### WORK INSTRUCTIONS
Repeat the listing word for word. Leave every picture out.
========
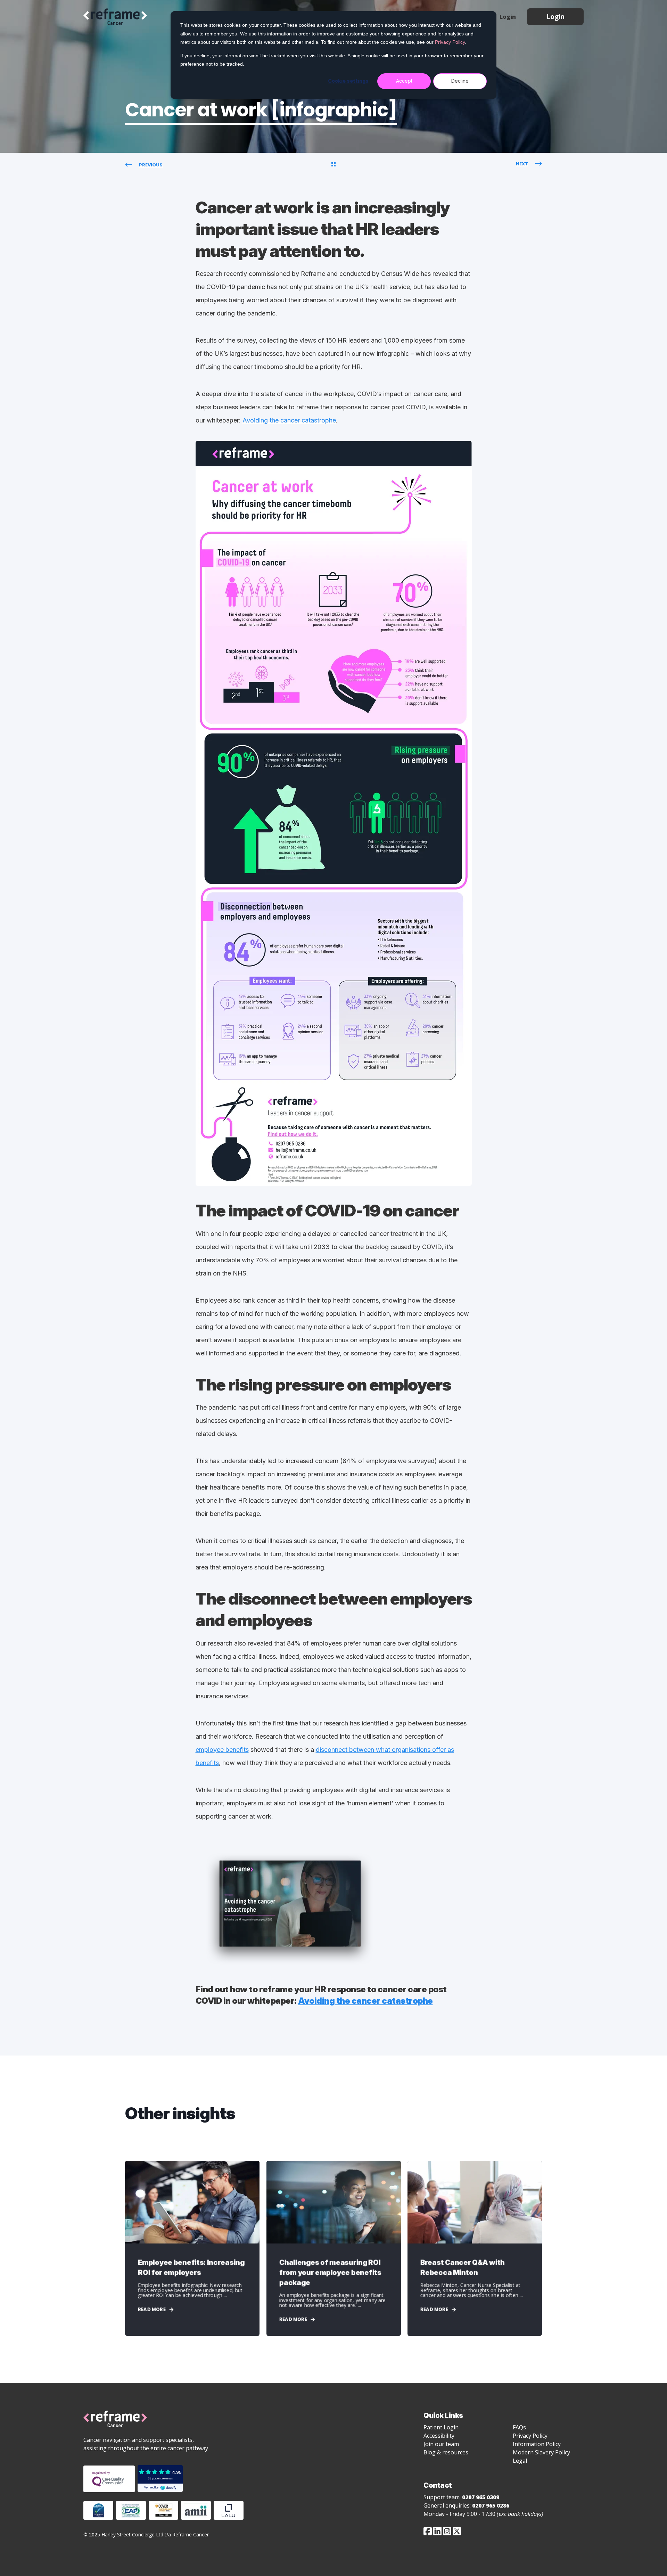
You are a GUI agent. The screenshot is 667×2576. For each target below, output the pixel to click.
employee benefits (222, 1749)
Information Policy (537, 2444)
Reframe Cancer (115, 16)
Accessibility (438, 2435)
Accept (404, 81)
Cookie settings (348, 81)
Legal (520, 2460)
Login (555, 16)
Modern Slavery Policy (541, 2452)
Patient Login (441, 2427)
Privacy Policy (450, 42)
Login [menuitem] (508, 16)
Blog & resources (445, 2452)
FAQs (519, 2427)
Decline (460, 81)
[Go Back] (333, 164)
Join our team (441, 2444)
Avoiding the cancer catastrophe (289, 420)
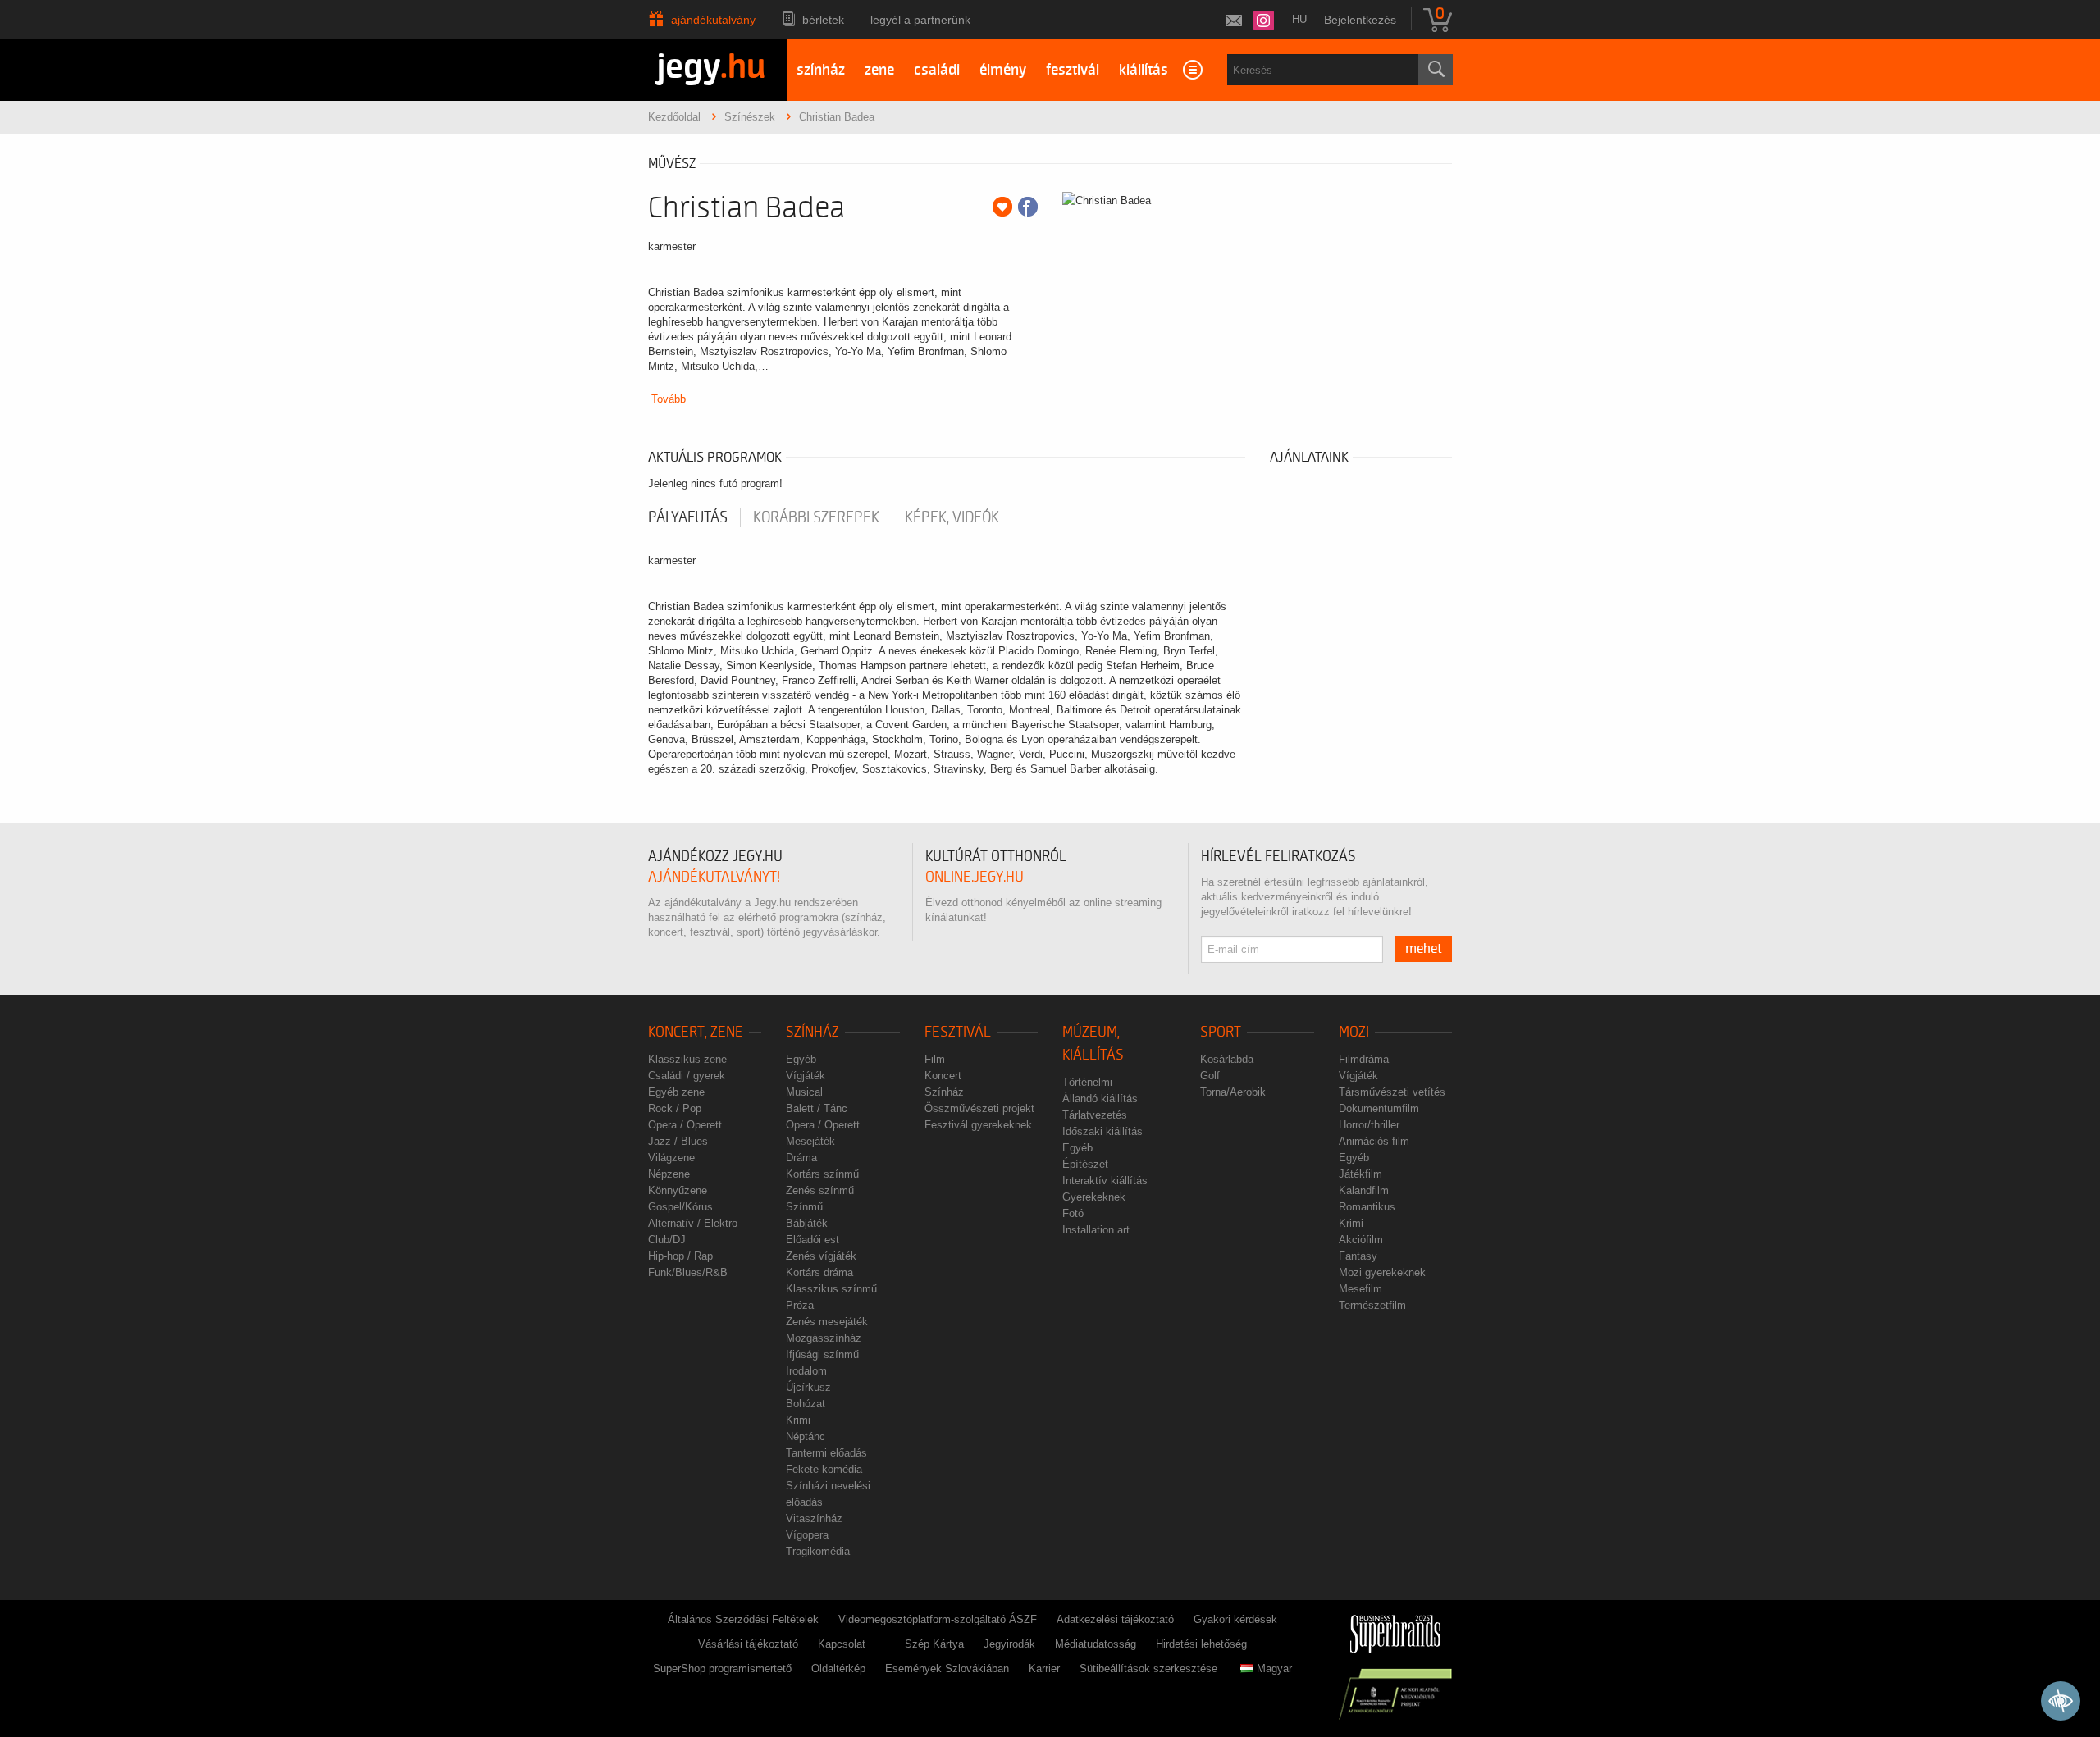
========
### SOLUTION TO THIS EXERCISE
You are a GUI agent. The screenshot is 667×2576. For each target below, output the pixel to click.
employee benefits (222, 1749)
Information Policy (537, 2444)
Reframe Cancer (115, 16)
Accessibility (438, 2435)
Accept (404, 81)
Cookie settings (348, 81)
Legal (520, 2460)
Login (555, 16)
Modern Slavery Policy (541, 2452)
Patient Login (441, 2427)
Privacy Policy (450, 42)
Login [menuitem] (508, 16)
Blog & resources (445, 2452)
FAQs (519, 2427)
Decline (460, 81)
[Go Back] (333, 164)
Join our team (441, 2444)
Avoiding the cancer catastrophe (289, 420)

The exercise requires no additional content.